Rhiana confessed she was feeling sick, tired and like she was losing her mind and contemplated throwing herself down the stairs.
Meanwhile she was also in touch with the other male, urging him to come and see her in the days before her death.
She told him: "All I need is someone to show me that they love me and show me that they care when I'm upset like now."
On the night Rhiana disappeared, her mother took her by car to a youth group meeting at their church.
She watched as Rhiana headed in through the door, clad in a favourite jacket she'd bought on a school trip to Spain.
It was the last time she saw her alive. Unbeknown to her mother, Rhiana told youth leader Jenna Bean that she did not need a lift home as usual that night.
She claimed she was being picked up by an aunt and taken to a sleepover but instead, she met Selassie. Her murderer protested his innocence until he was convicted by a Supreme Court jury yesterday, and his motive for butchering his young lover and their unborn child remains the subject of speculation.
He admitted on the witness stand that he had a "raw sexual desire" for the girl and treated her "like a piece of meat" in order to gratify his sexual urges.
But he insisted he took her home safely the night she disappeared.
His own lawyer, John Perry QC, acknowledged in his closing speech to the jury that Selassie's relationship with the girl was "repugnant" by the standards of any decent person.
"For Mrs. Moore and her family and friends it must have been a dreadful experience. They deserve your sympathy, and rightly so," he said of his client's testimony.
Prosecutors believe the convicted rapist killed his young lover out of fear that Rhiana's pregnancy would be discovered and he would be jailed for having unlawful carnal knowledge of the under-age girl.
A cool and composed Selassie branded this idea as "ridiculous" during his testimony.
Whatever his motive, the Police aware of his past had him in their sights soon after Rhiana's body was found.
He was arrested at his home in St. David's within hours and charged with premeditated murder five days later.
The case may have been solved quickly with Selassie convicted and jailed for life yesterday but it will take Rhiana's friends and family forever to come to terms with their loss. Mrs.

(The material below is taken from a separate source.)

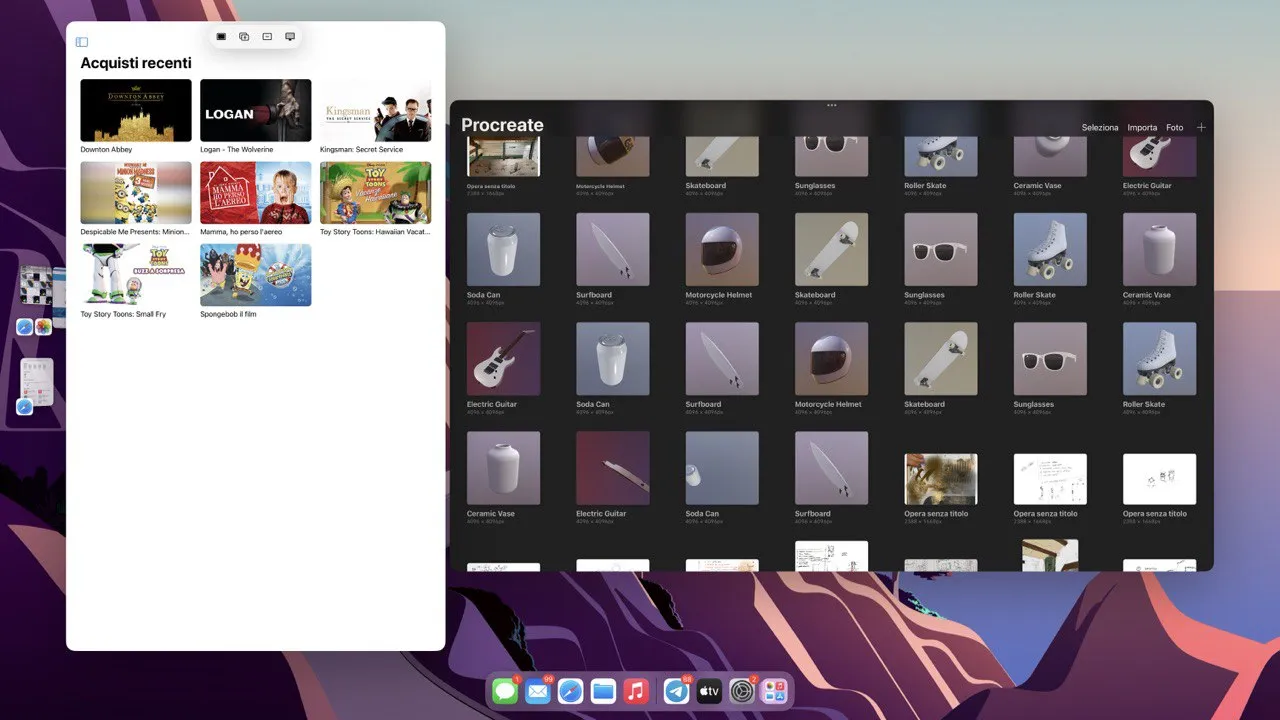Open Messages from the Dock

click(x=505, y=690)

Moore declined to speak after the verdict yesterday.
However, she told the Bermuda Sun days after Rhiana's death: "I didn't go anywhere without my two girls.
"The three of us were more than family we were so close. Now it feels like a piece of me has gone. A part of us, of what we had built, has gone. We were a team and I still can't believe she won't be part of that anymore."
Speaking to this newspaper after his daughter's death, Rhiana's father Rohan Moore who has lived and worked in Barbados as a real estate agent since he and Juliann divorced in the year 2000 said: "I was totally devastated. It's very, very difficult.
"It's the last news you want to hear. Not knowing the circumstances made it even harder."